Yes, he may (by his own admission), mostly write while depressed (if you haven’t already, look up the Mary Whitehouse Experience with Rob Newman as Smith putting stereotypically Cure-ish spins on the likes of The Laughing Policeman).While accurate to an extent, as the saying goes, it isn’t all doom and gloom. Unless, of course, you happen to be listening to Pornography, which is entirely reflective of one of his blacker periods.

Ironically given that that follows Faith, it would seem he had none, saying in an interview once: “I had two choices at the time, which were either completely giving in [committing suicide] or making a record of it and getting it out of me.” Luckily he chose a sort of music therapy, as many no doubt had before him and continue to do now. Having felt at close quarters the alienation of having nobody to love when all around me everyone else seemed to find it easy (particularly during senior school/college/university), the opening salvo of The Head On The Door retrospectively summed it up perfectly:

Go on, go on,

Just walk away

Go on, go on,

Your choice is made

Go on, go on,

And disappear

Go on, go on,

Away from here

I would wonder whether I was destined to get so old I too would want to cry more out of loneliness than concern for anything else. Even the “normal” way of trying to meet that special someone floundered, so with some trepidation the decision was taken to venture online. After initial attempts quickly proved failures I met Kathy, shared interests and a few dates, proving enough to convince her to ask me out properly, nerves and the absolute conviction that I’d be met with a firm “no thanks” preventing me from taking the lead.
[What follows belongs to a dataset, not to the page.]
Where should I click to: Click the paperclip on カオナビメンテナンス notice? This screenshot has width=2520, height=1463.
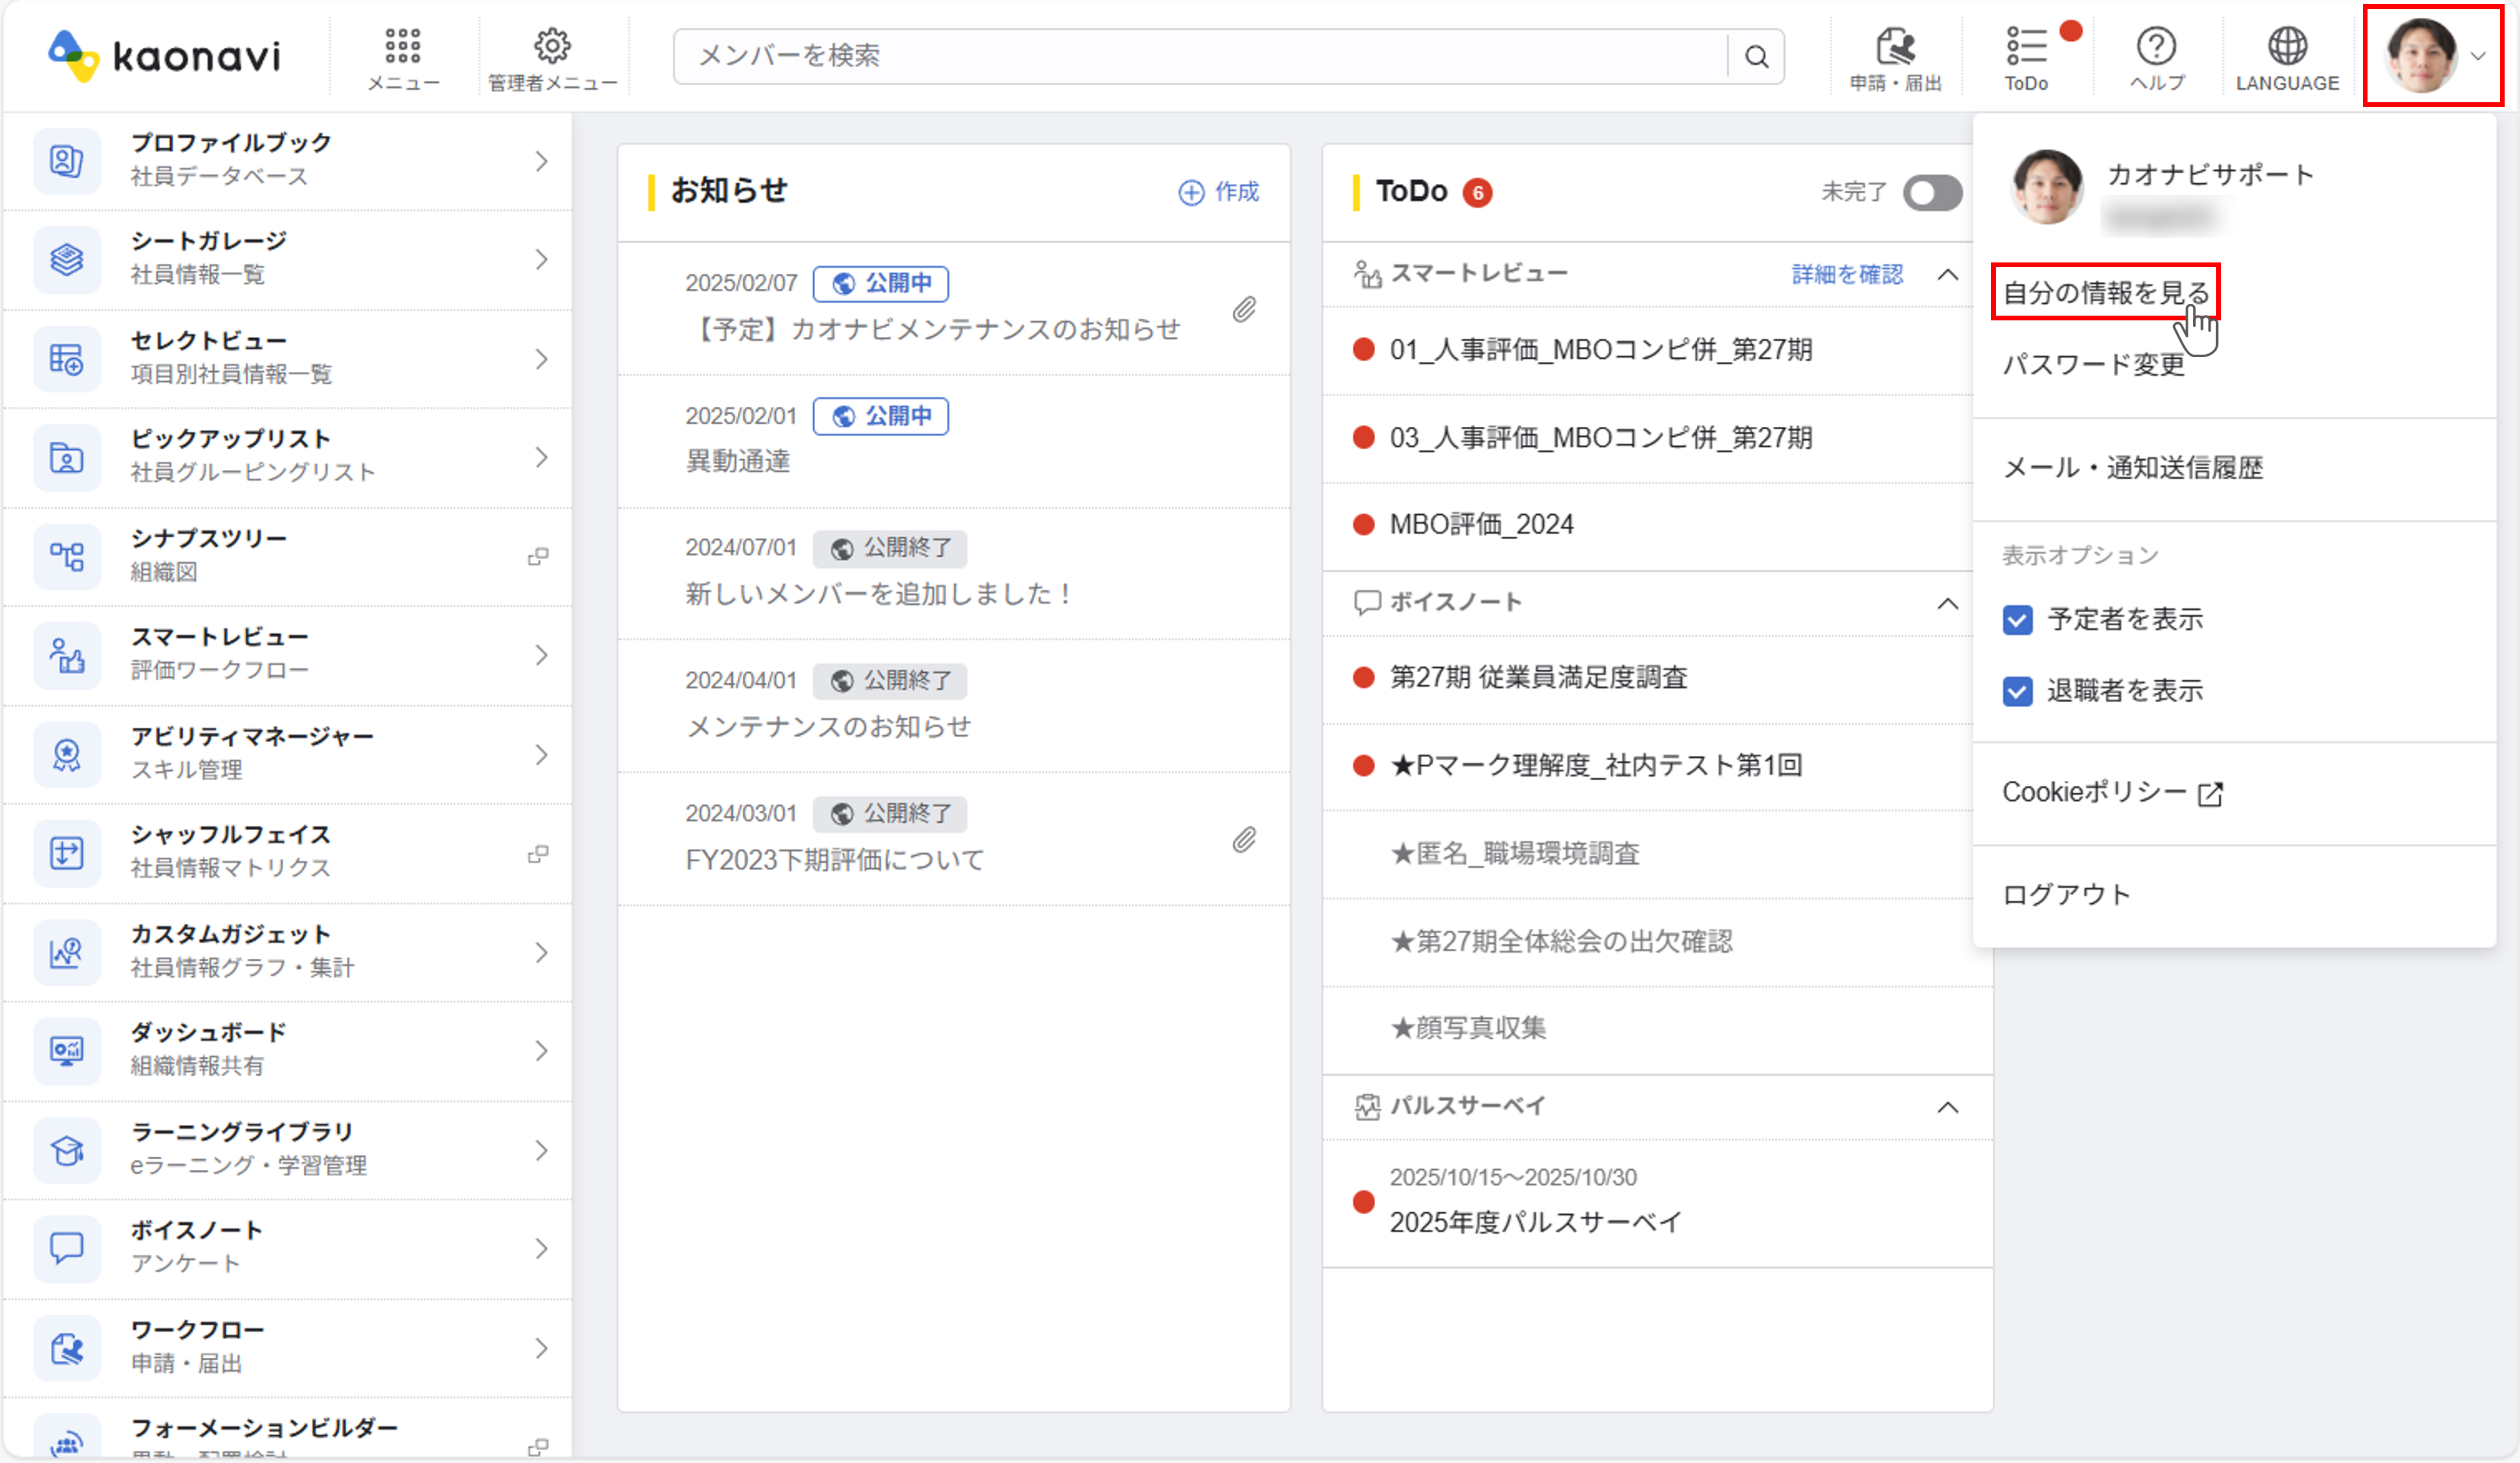tap(1244, 309)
In the intervening years we’ve been through a lot, but the ups and downs take absolutely nothing away from the fact that, much as old Bob was convinced that Pornography would be it for himself and his band but was proved wrong, time has proved me happily incorrect. However cynical age has rendered me there is at least one person who can convince me that whenever they’re alone with me they make me feel like I am fun again.

And if she’s reading this, in hope that music really be the food of love:

However far away

I will always love you

However long I stay

I will always love you

Whatever words I say

I will always love you

I will always love you”

On which note may you and your dear one always land hand in hand.